Insider Brief
- BQP secured a strategic investment from IBM Ventures, bringing its total funding to $8 million to expand its physics-simulation platform beyond aerospace and defense.
- BQP said contracted and committed revenue has increased eightfold since its 2025 seed round, while its customer base has tripled and platform users have grown twentyfold.
- Its BQPhy platform runs physics and AI solvers on existing CPU and GPU systems while preparing customers for future hybrid quantum-classical computing.
PRESS RELEASE — BQP, the physics acceleration company, today announced a strategic investment from IBM Ventures, the venture capital arm of IBM. The investment brings BQP‘s total funding to $8M and funds BQPhy®’s expansion from engineering design into operational deployment, scaling delivery and go-to-market as BQP expands beyond aerospace and defense. Venn10 Capital and existing investor Monta Vista Capital also participated. Since its 2025 seed round, backed by New York State’s venture arm and other institutional investors, BQP has grown contracted and committed revenue 8x, tripling its customer base and growing platform users 20x.
“An engineer with a deadline doesn’t care where the answer came from. They care that it arrived in time and that the physics is right. The industry spent years treating this as a hardware problem that warranted faster chips, more of them, and eventually a quantum one. But it was always a software problem,” said Abhishek Chopra, Founder and CEO of BQP.
Chopra added: “We spent those years earning our way into engineering workflows, so when the quantum machines are ready, nothing about how those teams work has to change. That’s the path IBM has watched us build since 2023, and this investment says it’s the right one.”
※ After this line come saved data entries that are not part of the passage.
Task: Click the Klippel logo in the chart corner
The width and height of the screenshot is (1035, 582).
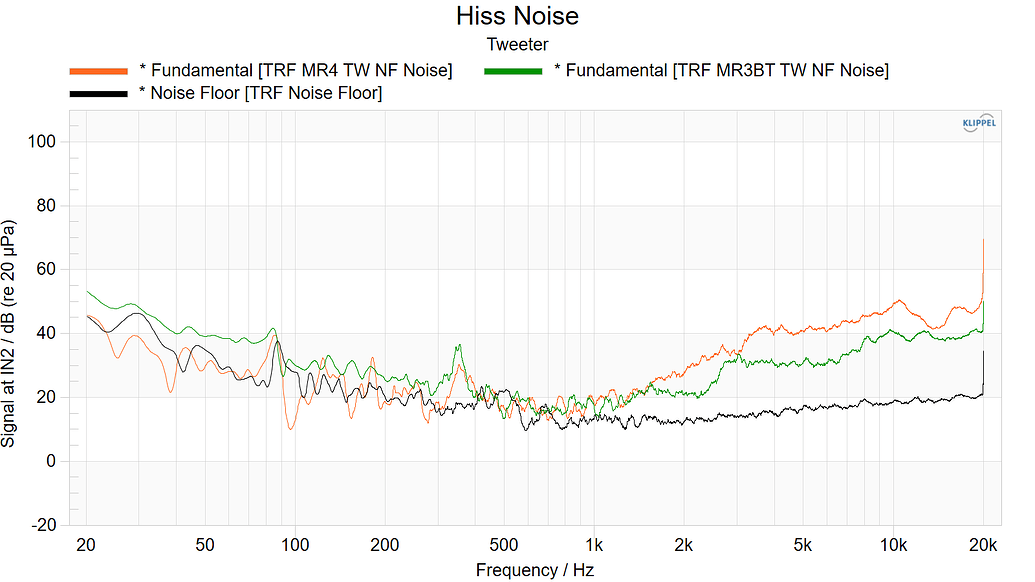Action: (977, 123)
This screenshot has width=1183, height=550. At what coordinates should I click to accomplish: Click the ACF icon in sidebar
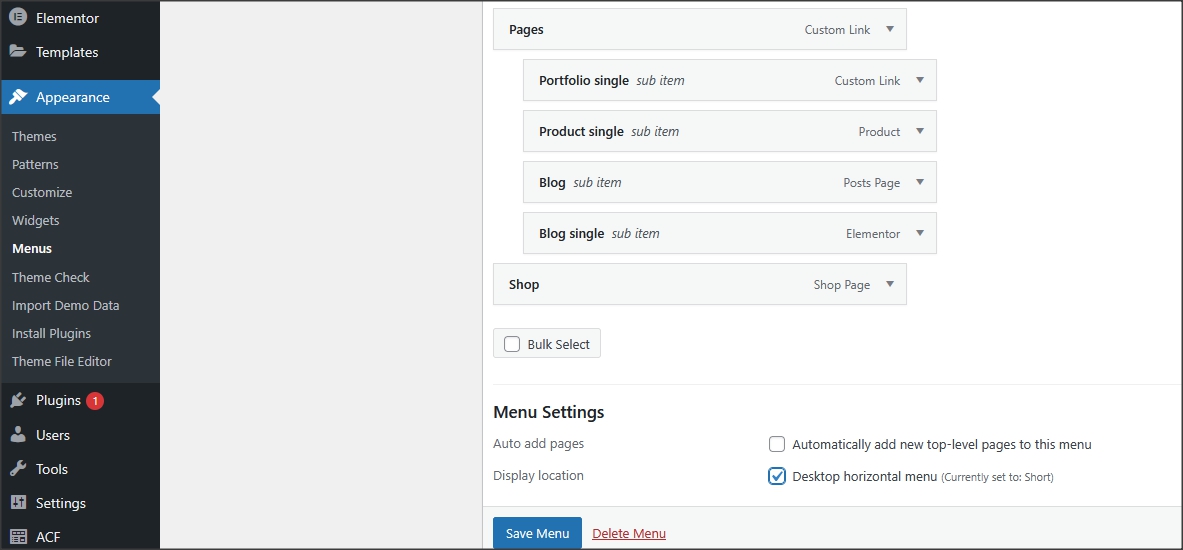(x=18, y=537)
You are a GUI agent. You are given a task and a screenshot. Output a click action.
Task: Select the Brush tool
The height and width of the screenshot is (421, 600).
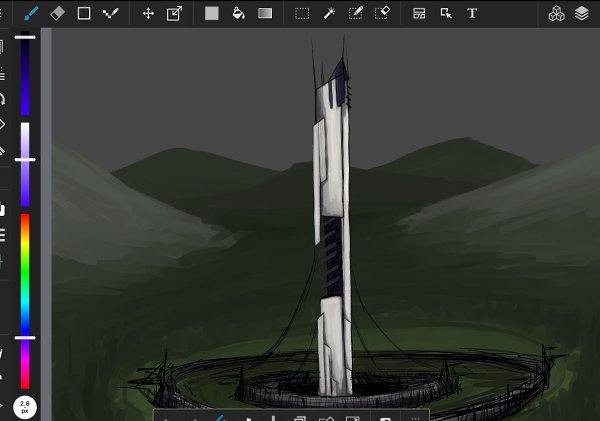[x=31, y=13]
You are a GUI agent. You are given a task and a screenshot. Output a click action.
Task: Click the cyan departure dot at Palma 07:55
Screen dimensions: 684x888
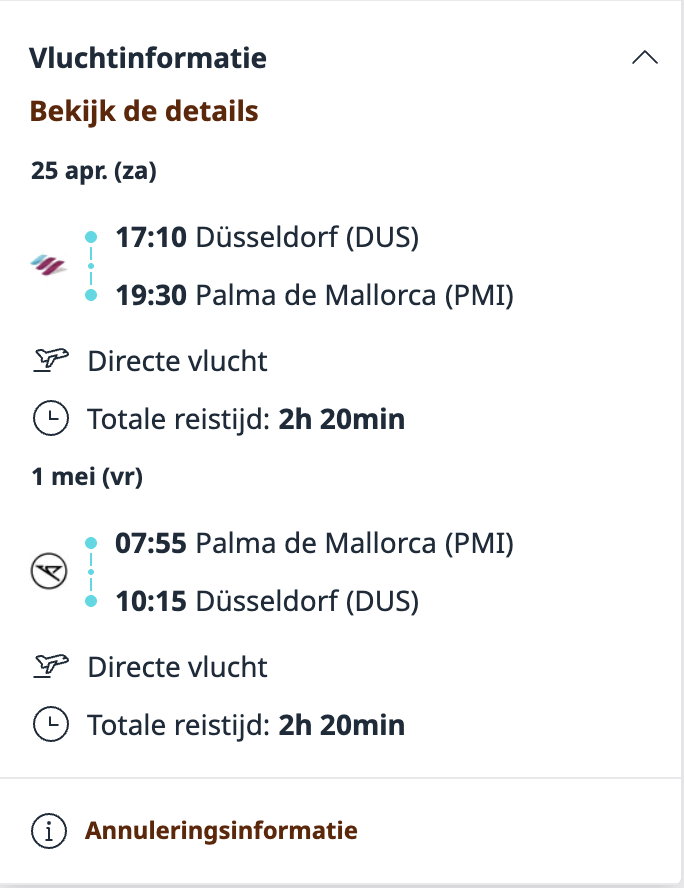(91, 541)
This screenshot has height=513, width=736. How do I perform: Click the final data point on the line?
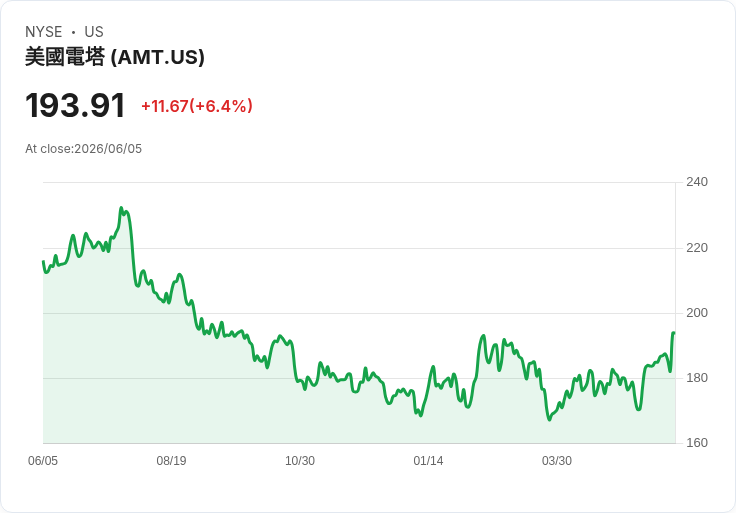(674, 333)
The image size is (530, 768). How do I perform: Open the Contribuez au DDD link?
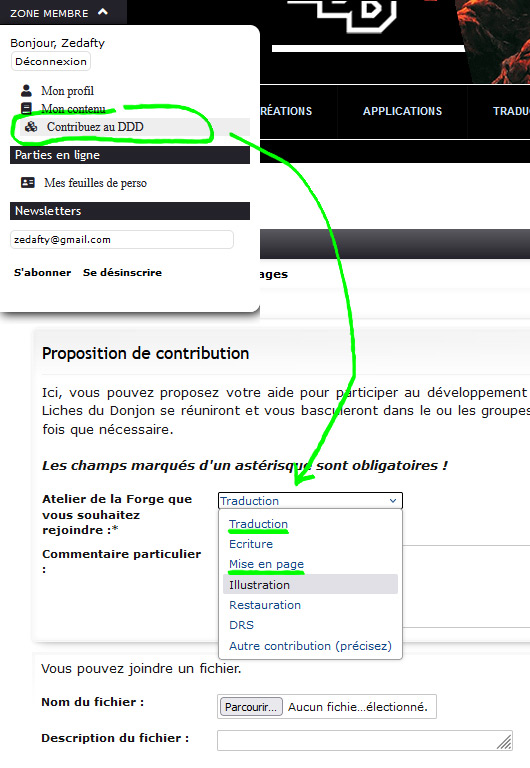pos(95,127)
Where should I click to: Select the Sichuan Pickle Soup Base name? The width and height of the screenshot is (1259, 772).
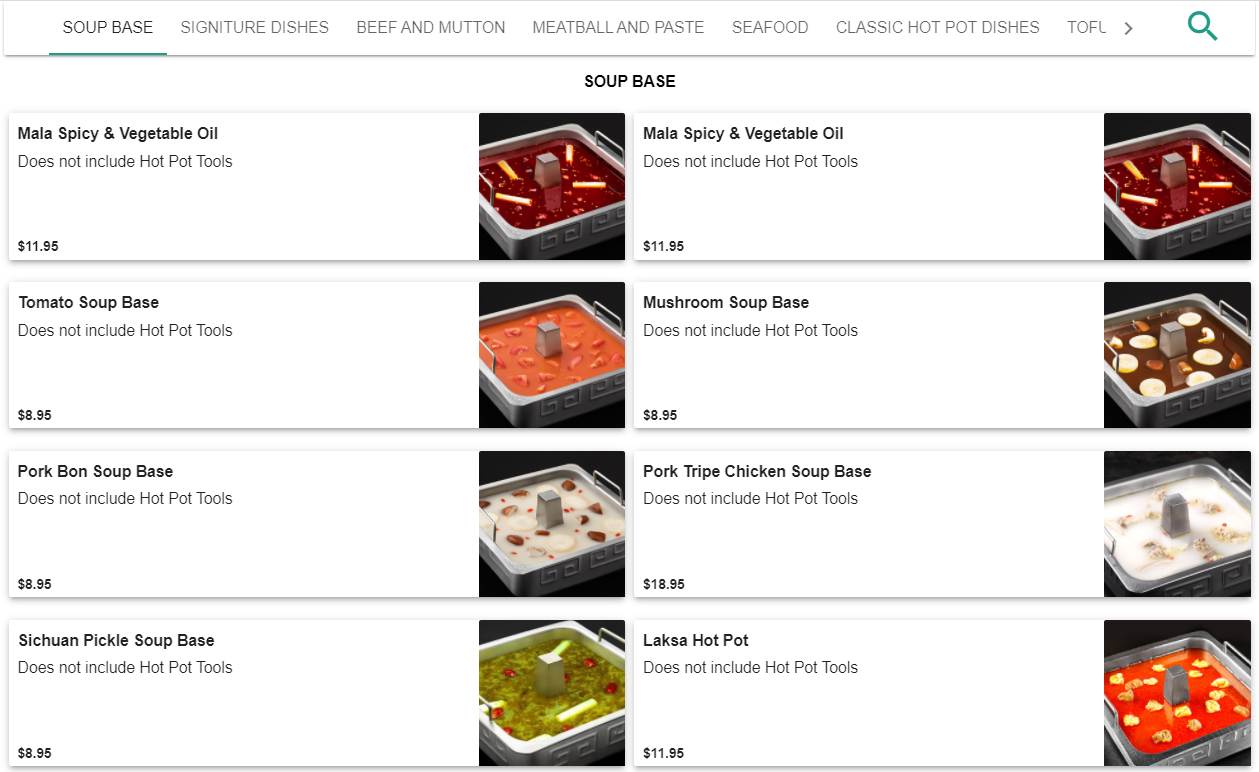116,640
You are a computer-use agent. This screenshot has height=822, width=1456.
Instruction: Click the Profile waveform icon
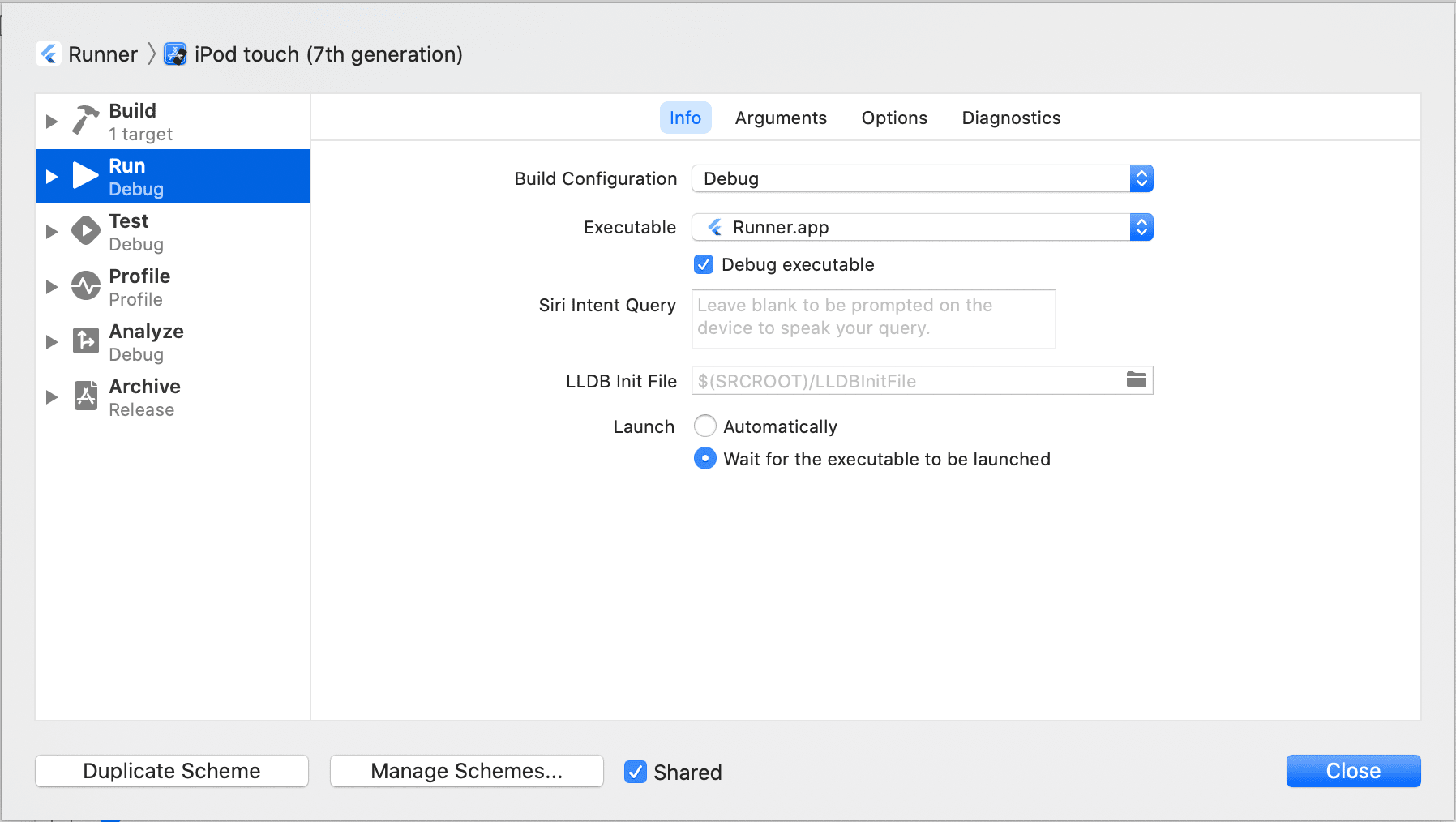pos(85,286)
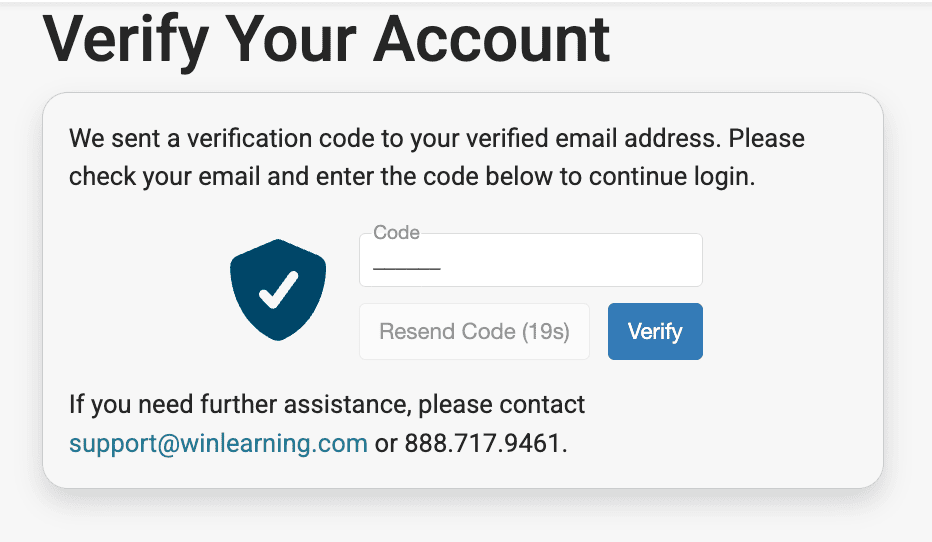Click the "Code" field label
The height and width of the screenshot is (542, 932).
point(396,233)
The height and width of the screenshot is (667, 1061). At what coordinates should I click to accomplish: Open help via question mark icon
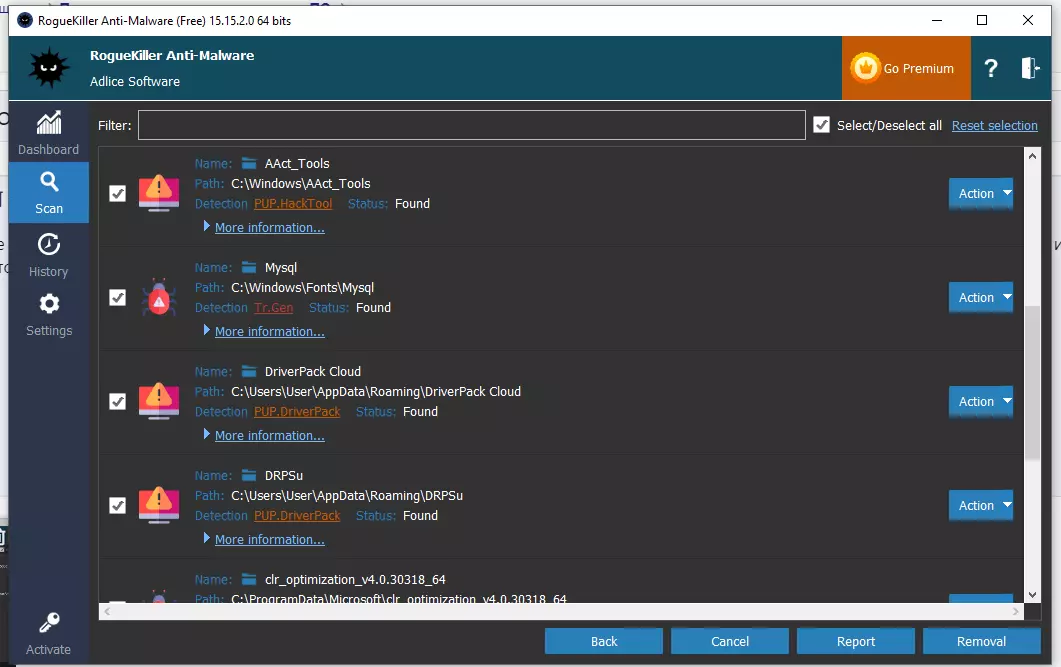tap(990, 68)
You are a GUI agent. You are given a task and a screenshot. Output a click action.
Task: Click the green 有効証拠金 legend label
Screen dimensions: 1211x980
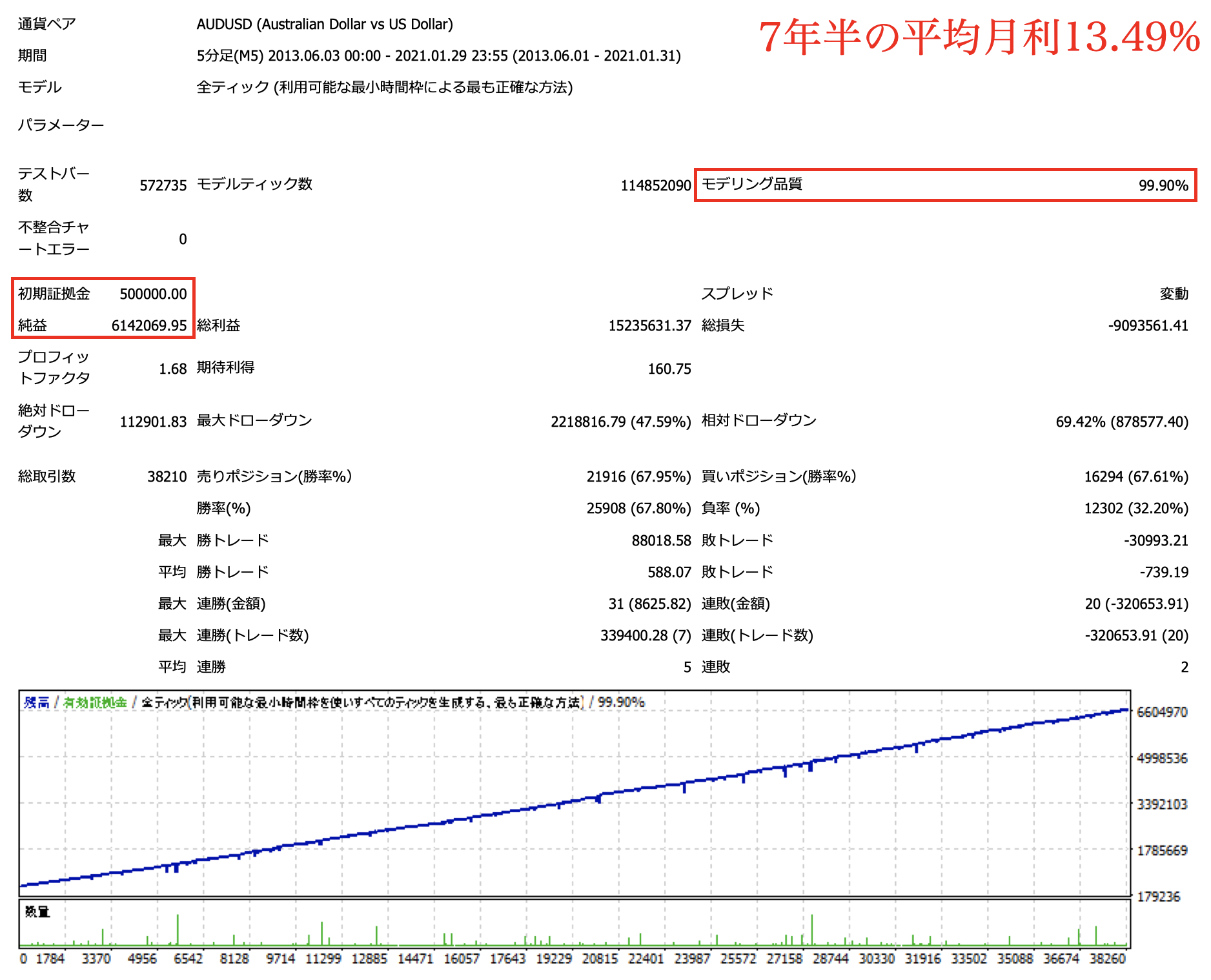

Mission-critical decisions have deadlines, and high-fidelity physics simulations rarely meet them. More hardware has not closed the gap. Classical physics solvers leave roughly 85% of a GPU’s floating-point capacity idle, because the sparse iterative methods underneath simulation are bound by memory access rather than compute. Teams choose between accurate models that return the right answer too late, or fast methods that answer on time by skipping the physics, leaving hidden risk behind over-engineered safety margins.
BQPhy® removes this trade-off between speed and accuracy. Its physics-AI optimization engine resolves the full physics inside the decision window, using the GPU capacity classical solvers leave idle. The platform delivers this through two solvers that share a single SDK, integrated natively into MATLAB as a MathWorks Connections Program partner, with standard APIs for Python, Julia, and other frameworks. This enables engineers to get the answers without leaving the tools they already use. QuantumNOW™ is in production today on customers’ existing CPU and GPU infrastructure, and each deployment maps which problems belong on a QPU – making QuantumMAX™, BQP‘s quantum-native solver in development, an on-ramp rather than a bet. It is written for heterogeneous CPU-GPU-QPU execution rather than a single hardware target.
“What stood out with BQP is that users don’t have to change how they work to get quantum-accelerated results. Their proven track record of developing software that helps enterprises build a practical path toward hybrid quantum-classical computing is what gives IBM Ventures confidence in making this investment,” said Emily Fontaine, Global Head of IBM Ventures.
In aerospace and defense, BQP‘s furthest-along work is in space. Under an SBIR with the U.S. Space Force and SpaceWERX, extending earlier work with the SDA TAP Lab, BQPhy®’s physics AI propagates a catalog of more than 3,000 space objects in under a second, roughly 250x faster than the open-source Orekit solver by compressing the model using proprietary algorithms.BQP also holds a CRADA with the Air Force Research Laboratory’s Aerospace Systems Directorate and has demonstrated BQPhy® on radio-frequency signal problems for the tactical edge with NavalX. With Modovolo, BQP built a system-level propulsion optimization for UAV mission profiles, expanding from three design variables to more than twelve and tuning propeller and motor as a single unit; integration took roughly one week through the API.
In energy, BQP is applying the same platform to commercial systems, with EV battery thermal management work funded by India’s Ministry of Heavy Industries and the Indian School of Business.
The same engine that predicts where a satellite is heading also predicts how heat moves through a battery pack or a data center rack: different industries with the same high-dimensional physics that has to resolve before the decision window closes.
QuantumNOW™ is in production; QuantumMAX™ is proving out. In work presented at USNC/TAM 2026, BQP ran QuantumMAX™ on quantum hardware for uncertainty quantification in computational fluid dynamics, reaching the same accuracy as classical Monte Carlo with fewer samples on a benchmark-scale problem. BQP’s research is published in IEEE, AIAA, and APL Quantum, with best paper awards at AeroCon 2026 and the IEEE Space, Aerospace and Defence Conference (SPACE 2026).